Deany Goode It’s true. My son doesn’t remember trips taken before age five. Why argue.

Angela Ressa Because life is happening now.

Melissa Arnold I would just laugh and say I don’t think that will be an issue we will probably be onto Mars trips by then, besides if the kids really feel they want to travel when they are older (assuming we stop for some reason) they could always just…travel lol + theres all the benefits that have probably already been mentioned above 🙂

Merei Milbee They don’t have to remember the trip to get the lifelong benefits of having learned what you learn when you travel or of having the quality time together that’s made possible by travel.

Colleen Jepsen They remember the feelings of being with family.

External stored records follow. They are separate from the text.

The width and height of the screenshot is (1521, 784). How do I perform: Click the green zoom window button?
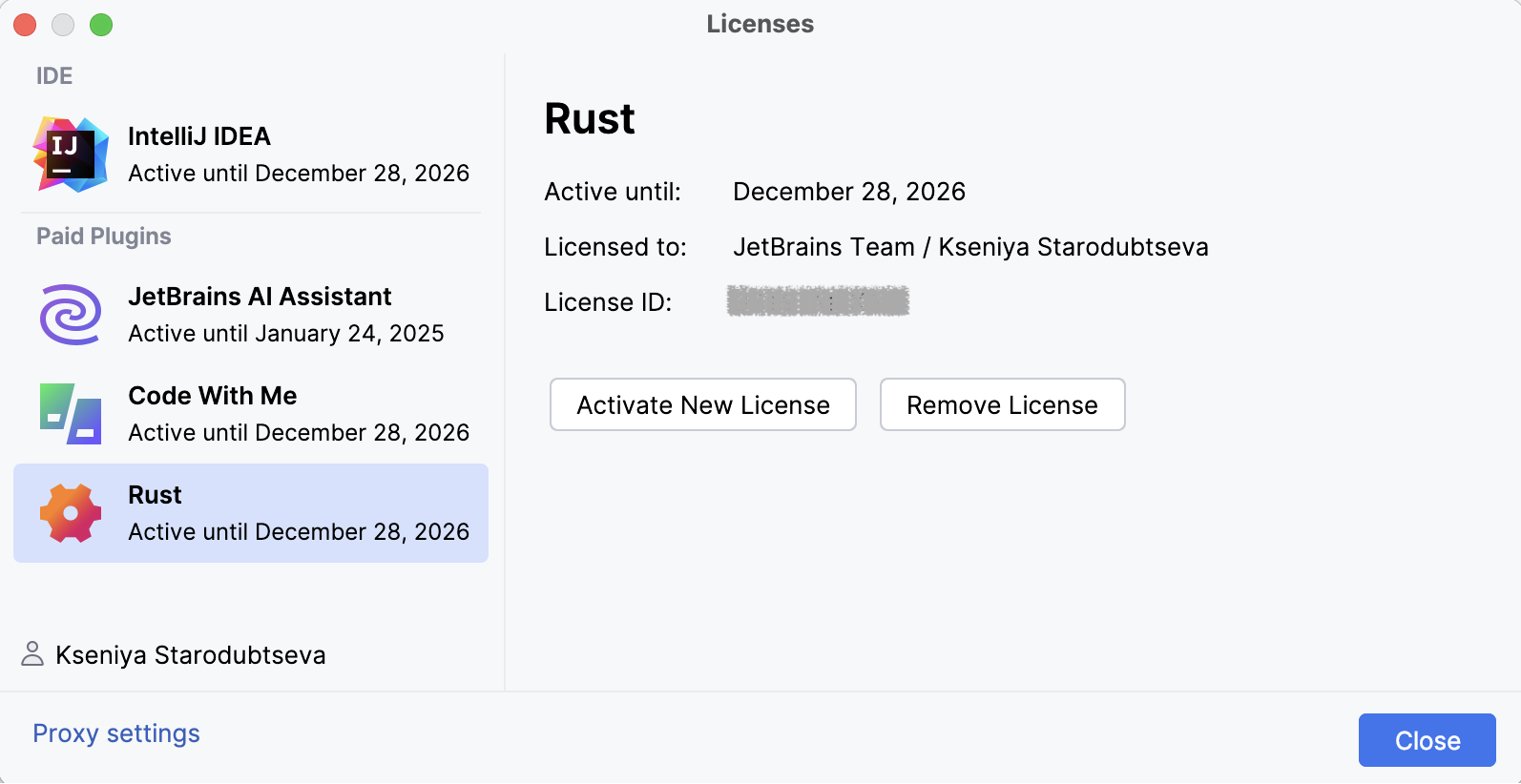tap(101, 25)
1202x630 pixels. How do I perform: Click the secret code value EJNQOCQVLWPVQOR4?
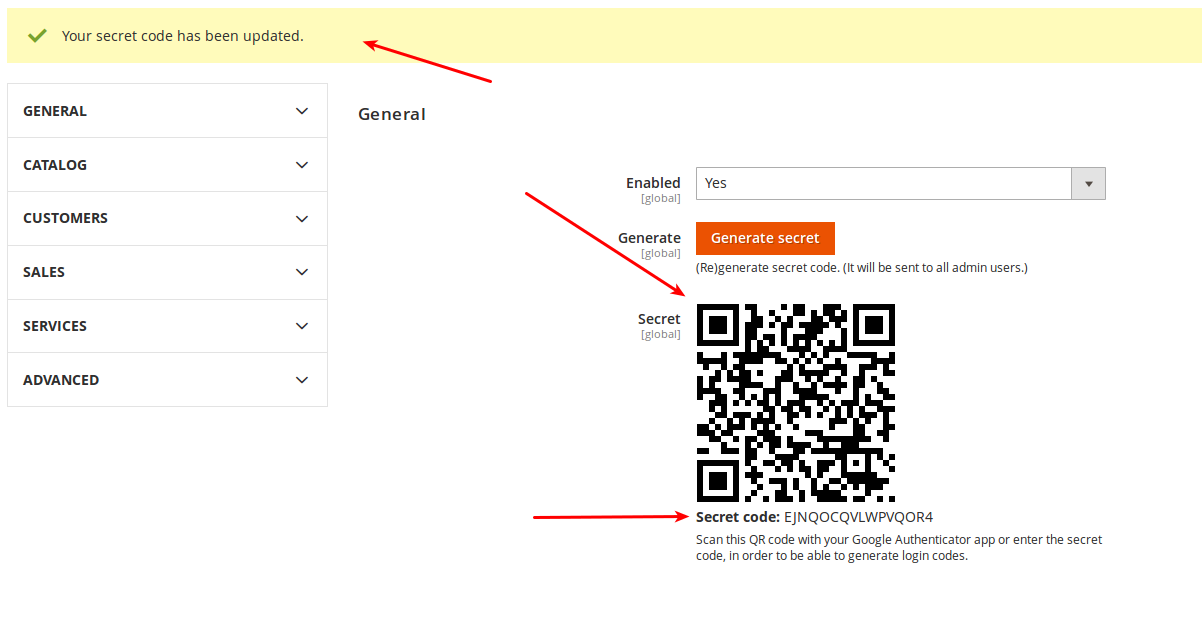[858, 517]
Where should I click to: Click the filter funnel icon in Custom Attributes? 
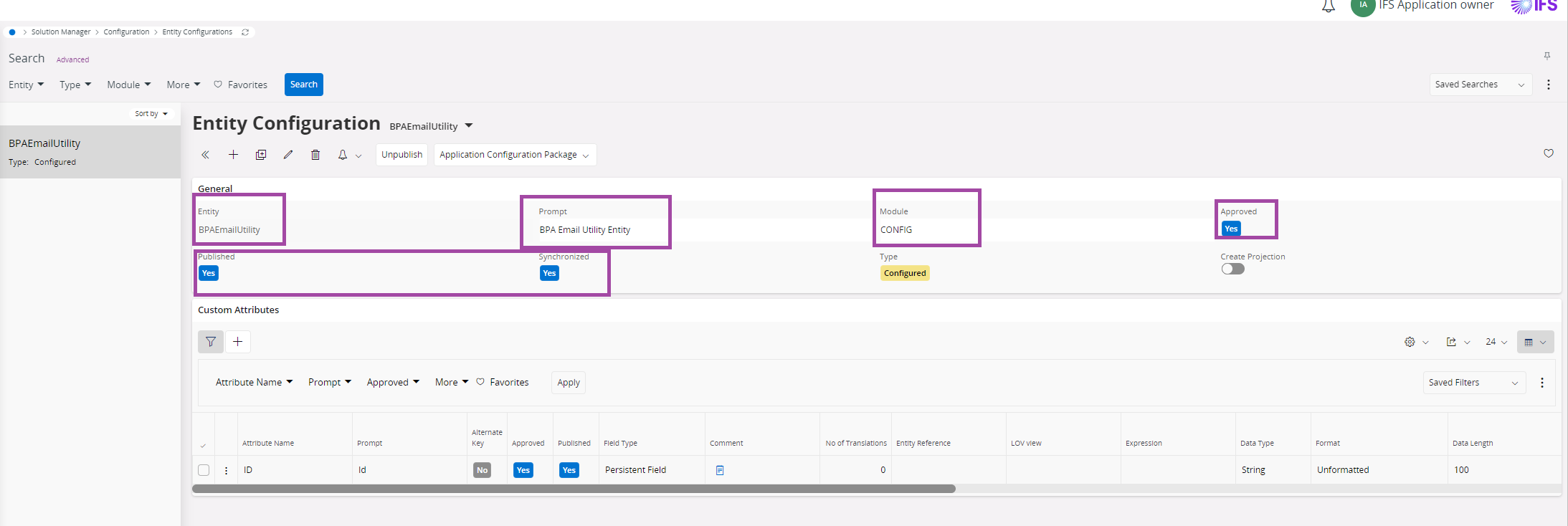(x=211, y=342)
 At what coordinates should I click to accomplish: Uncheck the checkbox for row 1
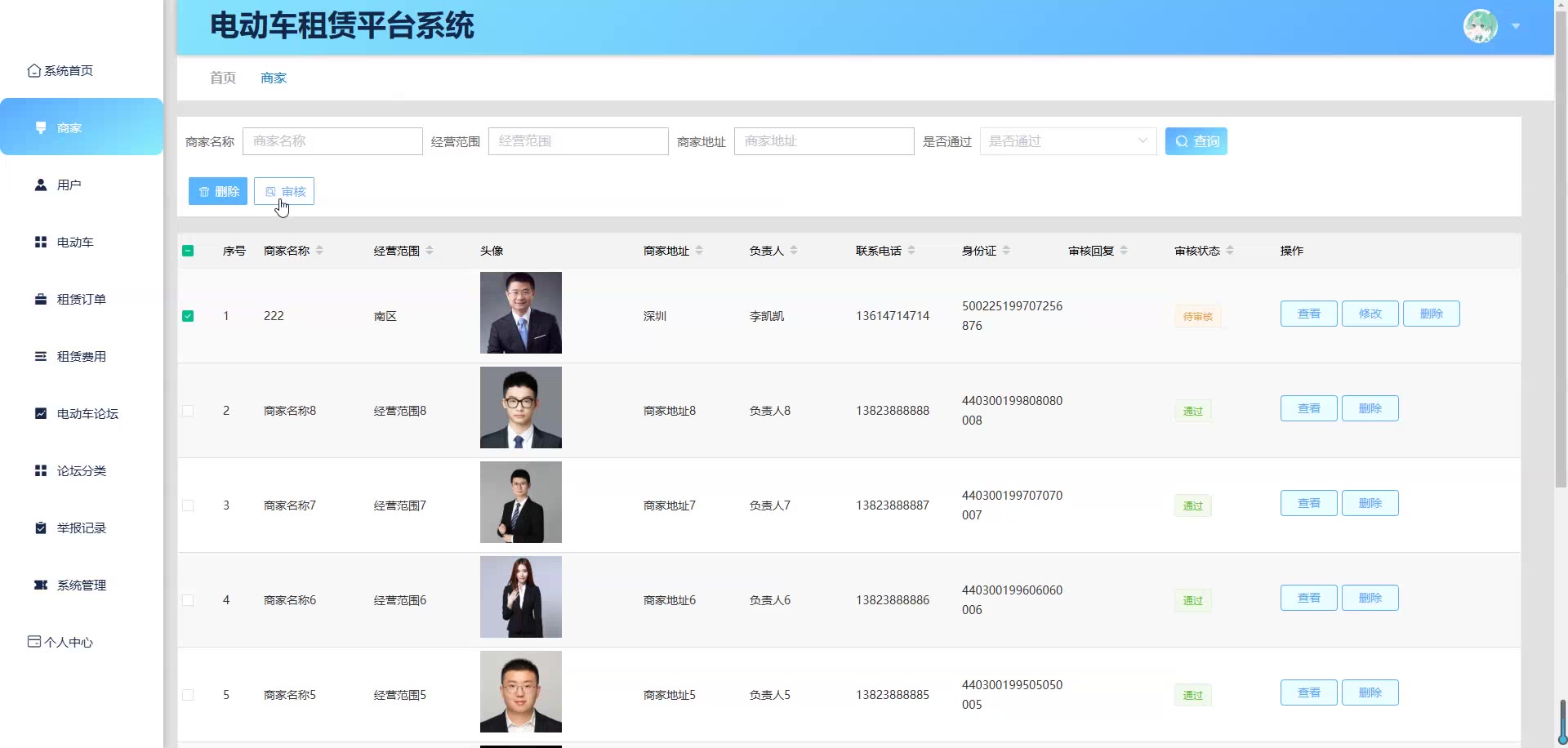188,316
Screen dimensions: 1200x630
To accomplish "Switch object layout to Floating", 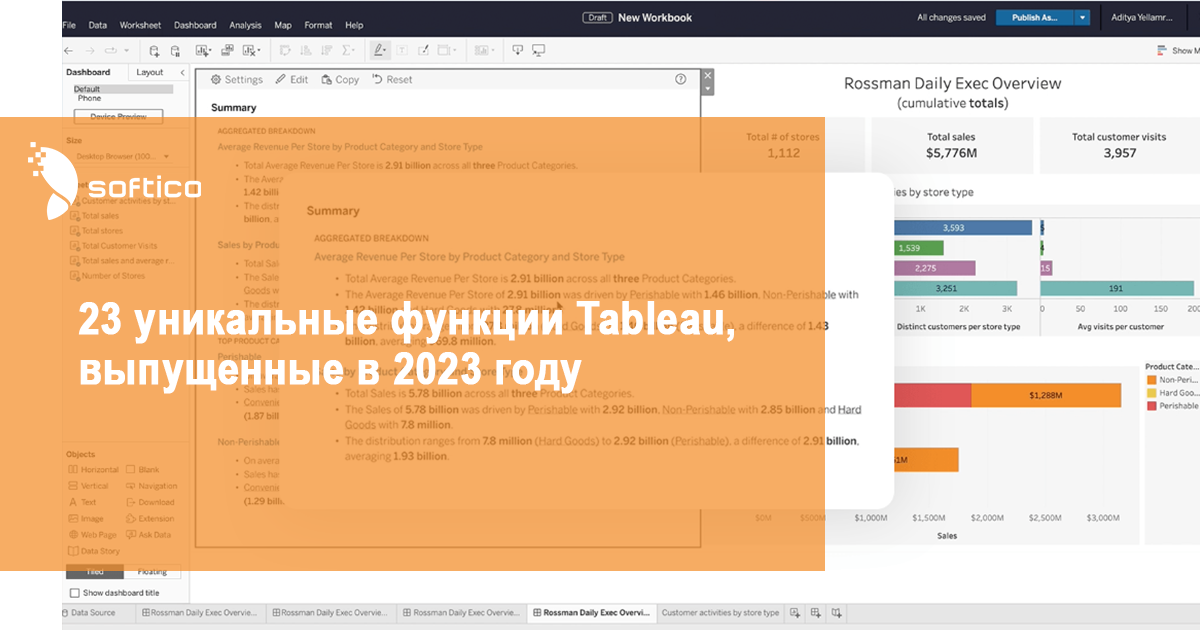I will pos(152,572).
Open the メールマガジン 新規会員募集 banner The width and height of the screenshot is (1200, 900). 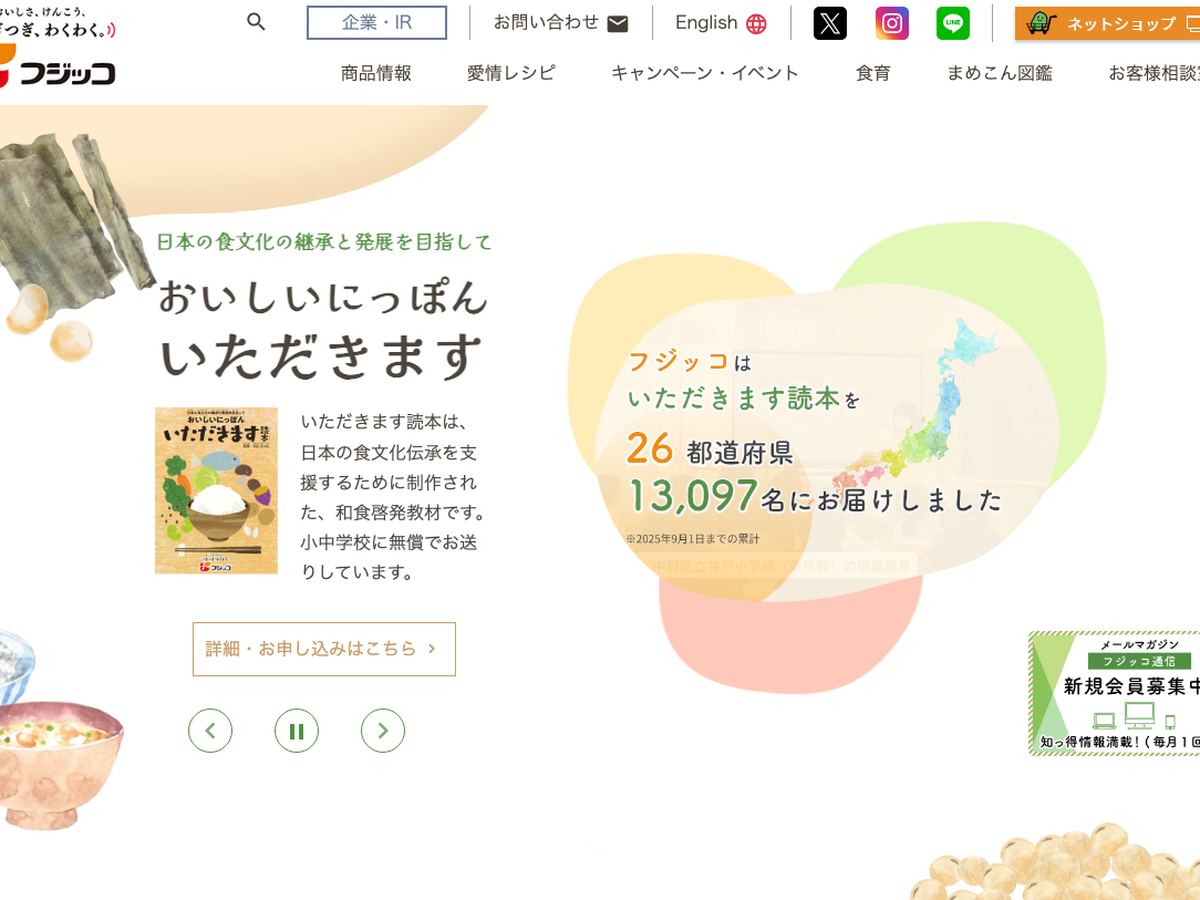coord(1114,693)
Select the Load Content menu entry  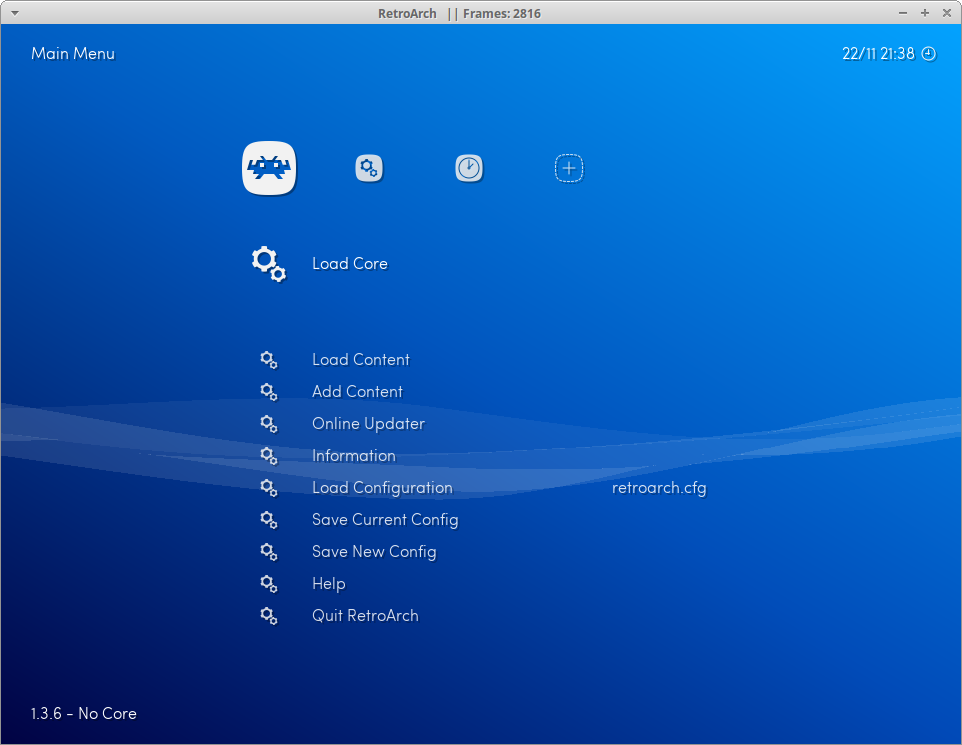click(360, 359)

Also an understanding that being with family is fun, learning is fun, and the world is not scary.

Maree Chase-Laukka My children are aged 23 and 12 years we have traveled abroad to many countries since they were both around the age of 3 months old and we continue to travel together as well as independently they’re not scared of new destinations, my children love traveling. My eldest has a career in the aviation industry and my youngest is aspiring to be a pilot he is due to start flying lessons when he turns 13 yo.

My children don’t remember every holiday but when they do recall memories they are filled with happiness and laughter

Travel is such a gift of freedom

And adventure it’s bound with priceless experiences.

It’s your life, do want you want with it you don’t have to answer to anyone but yourself.

Kathrine Howard Miller I grew up going on weekend “field trips” since I was born with my dad. I remember most of them but beside that I think the most important thing I learned was the love of experiences. If kids grow up with experiences I think they crave more. Not having fear of new places and people but know it is a learning experience and is exciting. Kids pick up on that at very young ages.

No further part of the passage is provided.